I'm sure that my collection pales in comparison to some of the other HT member's collections. I look forward to getting together with you guys. Pretty much any weekend is good for me. We could get together and check out some cars and just get acquainted. I'll make a tentative plan for the weekend of 2/10/07. Meanwhile, I'll start loading up my tackle box.

I'll talk to you guys pretty soon.


----------



## Captain Fred (Feb 19, 2000)

*Hey Brian & Max.....*

I have recently acquired a few more old computers. I have 4 of them just sitting in the garage now. If you guys would want a couple of them, I'm looking to get rid of some. They're W-95 PCs, but they might be OK for lap counters. If you guys would want them, I'll give them to you. They work fine.

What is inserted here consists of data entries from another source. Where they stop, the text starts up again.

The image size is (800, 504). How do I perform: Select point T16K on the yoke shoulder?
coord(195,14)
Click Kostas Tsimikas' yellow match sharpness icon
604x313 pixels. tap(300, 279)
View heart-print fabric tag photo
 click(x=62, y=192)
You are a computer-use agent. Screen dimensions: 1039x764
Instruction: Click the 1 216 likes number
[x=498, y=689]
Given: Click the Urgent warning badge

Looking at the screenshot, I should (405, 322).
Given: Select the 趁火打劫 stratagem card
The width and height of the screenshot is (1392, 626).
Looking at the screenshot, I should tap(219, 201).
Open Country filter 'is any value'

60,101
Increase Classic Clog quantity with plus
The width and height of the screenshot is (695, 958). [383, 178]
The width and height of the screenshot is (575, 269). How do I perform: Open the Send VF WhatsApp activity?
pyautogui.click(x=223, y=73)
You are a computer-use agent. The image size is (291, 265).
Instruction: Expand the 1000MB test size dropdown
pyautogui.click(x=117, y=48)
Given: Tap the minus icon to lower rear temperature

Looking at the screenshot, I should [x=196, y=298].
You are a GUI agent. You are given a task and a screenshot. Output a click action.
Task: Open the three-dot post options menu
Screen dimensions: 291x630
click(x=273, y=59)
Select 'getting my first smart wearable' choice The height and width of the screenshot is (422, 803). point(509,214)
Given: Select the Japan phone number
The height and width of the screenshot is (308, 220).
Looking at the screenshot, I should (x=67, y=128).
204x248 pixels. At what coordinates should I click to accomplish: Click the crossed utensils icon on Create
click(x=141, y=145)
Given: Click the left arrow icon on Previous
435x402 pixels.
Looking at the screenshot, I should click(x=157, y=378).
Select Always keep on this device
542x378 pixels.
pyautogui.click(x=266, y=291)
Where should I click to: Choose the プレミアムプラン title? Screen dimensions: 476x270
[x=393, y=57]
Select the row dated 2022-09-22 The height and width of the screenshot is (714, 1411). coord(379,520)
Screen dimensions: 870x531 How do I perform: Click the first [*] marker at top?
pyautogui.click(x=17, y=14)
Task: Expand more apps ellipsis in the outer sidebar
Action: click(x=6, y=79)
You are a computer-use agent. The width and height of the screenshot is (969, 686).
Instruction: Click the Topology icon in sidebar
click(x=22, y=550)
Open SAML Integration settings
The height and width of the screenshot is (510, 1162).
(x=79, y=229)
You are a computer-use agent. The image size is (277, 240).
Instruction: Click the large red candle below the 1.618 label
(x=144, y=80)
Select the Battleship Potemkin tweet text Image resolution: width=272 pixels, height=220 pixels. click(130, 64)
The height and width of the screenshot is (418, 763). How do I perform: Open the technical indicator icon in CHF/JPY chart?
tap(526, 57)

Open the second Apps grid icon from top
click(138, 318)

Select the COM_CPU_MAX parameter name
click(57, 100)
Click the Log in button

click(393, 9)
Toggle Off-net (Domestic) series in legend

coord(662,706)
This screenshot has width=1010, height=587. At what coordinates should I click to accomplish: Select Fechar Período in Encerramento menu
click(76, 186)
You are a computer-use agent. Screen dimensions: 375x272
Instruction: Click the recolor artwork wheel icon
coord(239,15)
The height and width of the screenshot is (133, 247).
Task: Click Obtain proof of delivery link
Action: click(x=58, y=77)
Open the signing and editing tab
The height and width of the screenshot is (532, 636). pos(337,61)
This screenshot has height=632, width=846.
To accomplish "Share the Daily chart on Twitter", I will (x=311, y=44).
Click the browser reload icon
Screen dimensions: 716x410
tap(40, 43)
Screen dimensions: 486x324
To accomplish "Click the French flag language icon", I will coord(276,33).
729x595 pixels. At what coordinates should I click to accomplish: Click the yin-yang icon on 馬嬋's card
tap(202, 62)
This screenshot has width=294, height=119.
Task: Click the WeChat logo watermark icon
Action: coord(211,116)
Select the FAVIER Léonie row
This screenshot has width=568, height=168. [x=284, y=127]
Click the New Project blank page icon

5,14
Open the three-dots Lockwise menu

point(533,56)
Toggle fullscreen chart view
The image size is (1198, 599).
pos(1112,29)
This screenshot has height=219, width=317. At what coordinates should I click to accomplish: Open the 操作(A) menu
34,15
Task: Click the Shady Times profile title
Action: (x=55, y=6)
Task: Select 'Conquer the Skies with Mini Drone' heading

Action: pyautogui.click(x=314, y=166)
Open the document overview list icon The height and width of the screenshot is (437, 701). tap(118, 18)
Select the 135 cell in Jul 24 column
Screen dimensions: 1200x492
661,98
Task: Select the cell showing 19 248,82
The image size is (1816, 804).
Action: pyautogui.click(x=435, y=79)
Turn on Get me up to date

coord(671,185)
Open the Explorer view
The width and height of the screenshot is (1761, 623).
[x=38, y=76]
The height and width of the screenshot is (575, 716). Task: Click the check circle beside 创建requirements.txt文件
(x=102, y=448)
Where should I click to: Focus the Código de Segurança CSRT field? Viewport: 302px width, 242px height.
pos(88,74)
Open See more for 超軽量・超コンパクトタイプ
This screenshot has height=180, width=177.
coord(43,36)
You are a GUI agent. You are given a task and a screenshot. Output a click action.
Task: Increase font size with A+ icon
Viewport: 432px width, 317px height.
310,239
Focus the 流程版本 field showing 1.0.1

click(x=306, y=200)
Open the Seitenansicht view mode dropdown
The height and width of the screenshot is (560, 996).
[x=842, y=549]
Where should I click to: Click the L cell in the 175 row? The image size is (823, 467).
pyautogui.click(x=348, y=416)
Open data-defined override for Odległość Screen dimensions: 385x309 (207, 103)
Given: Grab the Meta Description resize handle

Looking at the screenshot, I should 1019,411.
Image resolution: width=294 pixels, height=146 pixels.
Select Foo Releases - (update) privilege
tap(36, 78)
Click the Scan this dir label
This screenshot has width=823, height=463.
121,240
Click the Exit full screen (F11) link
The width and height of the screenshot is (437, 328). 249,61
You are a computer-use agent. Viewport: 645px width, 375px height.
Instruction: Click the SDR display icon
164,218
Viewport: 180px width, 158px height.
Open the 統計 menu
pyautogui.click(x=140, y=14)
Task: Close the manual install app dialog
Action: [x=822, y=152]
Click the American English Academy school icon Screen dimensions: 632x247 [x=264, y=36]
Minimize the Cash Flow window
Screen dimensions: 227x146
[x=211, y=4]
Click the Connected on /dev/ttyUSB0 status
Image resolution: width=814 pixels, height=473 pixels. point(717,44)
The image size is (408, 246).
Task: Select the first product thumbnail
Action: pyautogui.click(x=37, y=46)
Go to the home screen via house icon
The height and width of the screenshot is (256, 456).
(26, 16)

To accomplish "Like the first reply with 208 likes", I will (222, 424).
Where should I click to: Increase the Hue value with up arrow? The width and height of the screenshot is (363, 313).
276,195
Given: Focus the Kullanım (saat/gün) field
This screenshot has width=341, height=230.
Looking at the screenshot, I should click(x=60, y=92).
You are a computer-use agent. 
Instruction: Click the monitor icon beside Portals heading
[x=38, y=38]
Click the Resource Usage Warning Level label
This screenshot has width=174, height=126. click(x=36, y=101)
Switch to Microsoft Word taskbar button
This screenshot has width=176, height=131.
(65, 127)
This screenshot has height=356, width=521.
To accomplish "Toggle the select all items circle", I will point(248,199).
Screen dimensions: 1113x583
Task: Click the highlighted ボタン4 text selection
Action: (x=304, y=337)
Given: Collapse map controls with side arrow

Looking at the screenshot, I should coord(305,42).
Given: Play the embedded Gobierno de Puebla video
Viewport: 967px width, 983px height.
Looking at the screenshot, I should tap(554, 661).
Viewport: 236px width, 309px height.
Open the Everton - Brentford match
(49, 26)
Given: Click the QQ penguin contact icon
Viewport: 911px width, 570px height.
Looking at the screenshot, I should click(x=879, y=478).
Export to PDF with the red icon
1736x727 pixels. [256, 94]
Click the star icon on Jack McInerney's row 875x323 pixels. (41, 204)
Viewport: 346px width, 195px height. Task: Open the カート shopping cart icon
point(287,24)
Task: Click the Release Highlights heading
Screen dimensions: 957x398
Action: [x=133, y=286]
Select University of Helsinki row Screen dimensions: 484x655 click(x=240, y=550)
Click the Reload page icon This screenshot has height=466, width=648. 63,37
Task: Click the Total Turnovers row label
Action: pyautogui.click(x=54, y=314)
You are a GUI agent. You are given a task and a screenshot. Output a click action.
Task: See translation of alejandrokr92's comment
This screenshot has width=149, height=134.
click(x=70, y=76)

Let me know if you're interested. Otherwise I'm gonna go ahead and throw a couple of them away.


----------



## TX Street Racer (May 8, 2004)

Captain Fred said:


> I have recently acquired a few more old computers. I have 4 of them just sitting in the garage now. If you guys would want a couple of them, I'm looking to get rid of some. They're W-95 PCs, but they might be OK for lap counters. If you guys would want them, I'll give them to you. They work fine.
> 
> Let me know if you're interested. Otherwise I'm gonna go ahead and throw a couple of them away.



Hey Mike, I'm sure that we'll take a couple of those off your hands..... I don't know jack yet about setting up lap timing...or interfacing a pc with a track.....but if they indeed will work for that purpose then yeah, we're game.

We do want to have the ability to run track/lap timing.... :thumbsup:


----------



## MaximuM (Jan 31, 2007)

Captain Fred said:


> I have recently acquired a few more old computers. I have 4 of them just sitting in the garage now. If you guys would want a couple of them, I'm looking to get rid of some. They're W-95 PCs, but they might be OK for lap counters. If you guys would want them, I'll give them to you. They work fine.
> 
> Let me know if you're interested. Otherwise I'm gonna go ahead and throw a couple of them away.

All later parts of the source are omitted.